Data shown:
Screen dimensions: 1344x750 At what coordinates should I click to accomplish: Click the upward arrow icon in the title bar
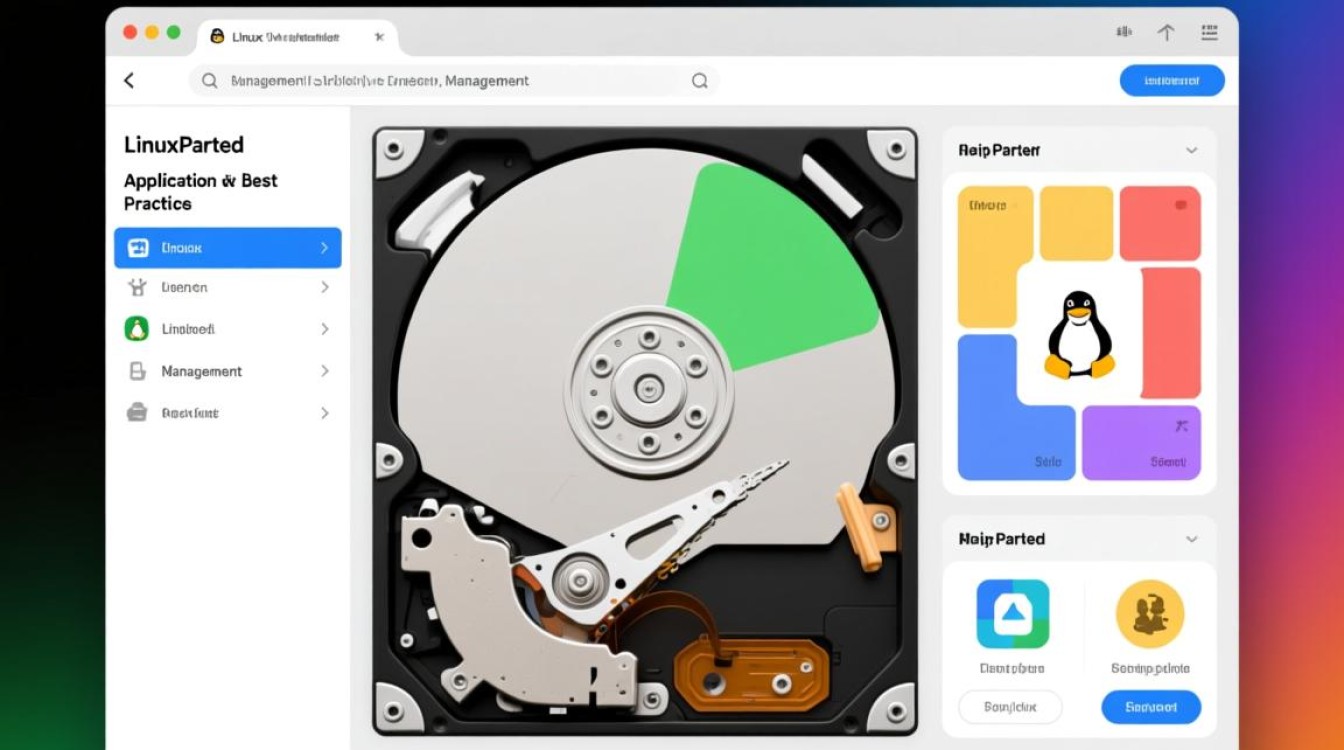[x=1166, y=33]
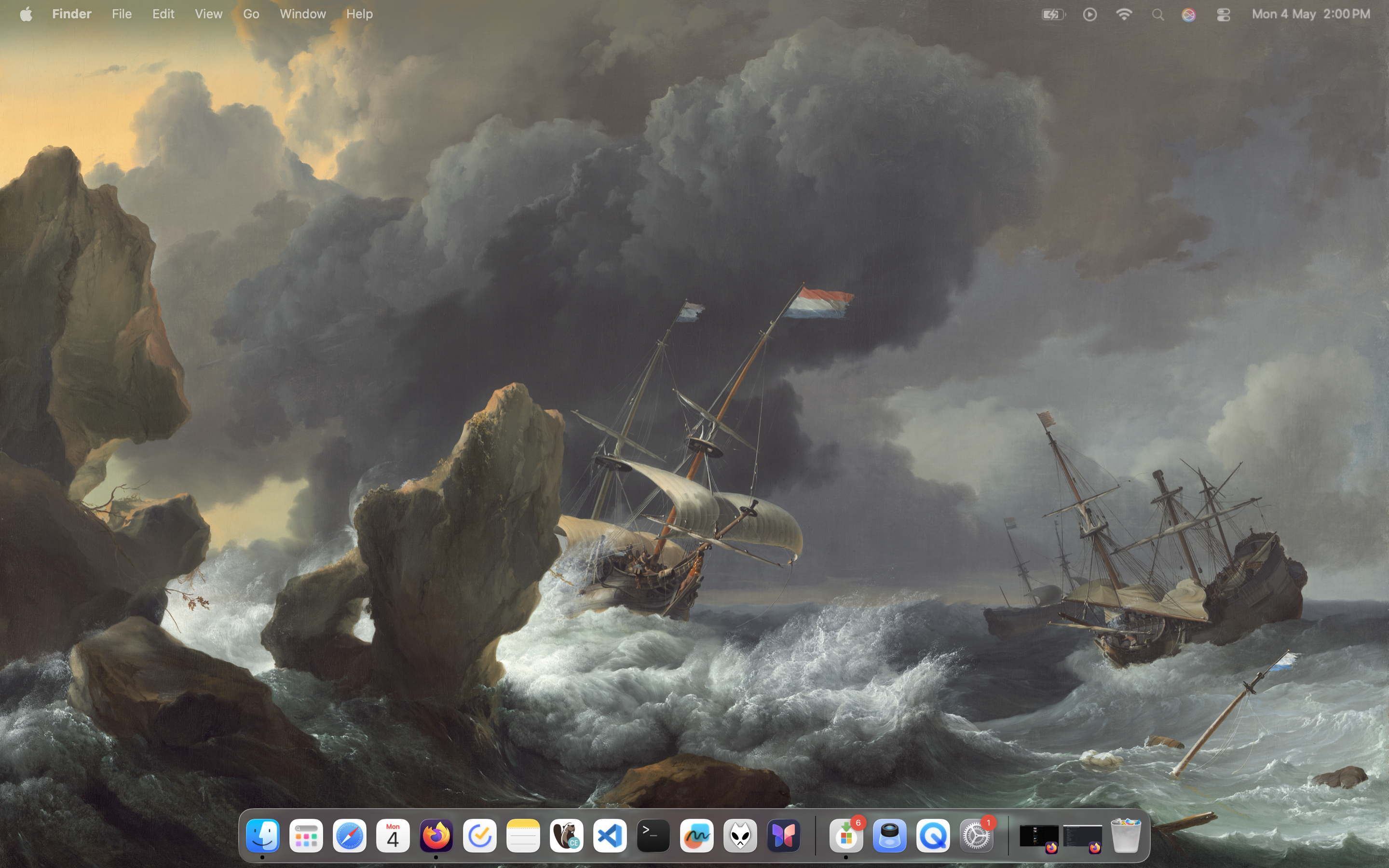Open QuickTime Player from the Dock
Image resolution: width=1389 pixels, height=868 pixels.
(933, 835)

Required task: Write out all of the rows above again with "upward arrow" switched to "downward arrow" and every other word unchanged, omitting the pictures.

Correct answer:
Screen dimensions: 1344x750 At what coordinates should I click to accomplish: Click the downward arrow icon in the title bar
[x=1166, y=33]
Open QuickTime Player from the Dock
Image resolution: width=1389 pixels, height=868 pixels.
(933, 835)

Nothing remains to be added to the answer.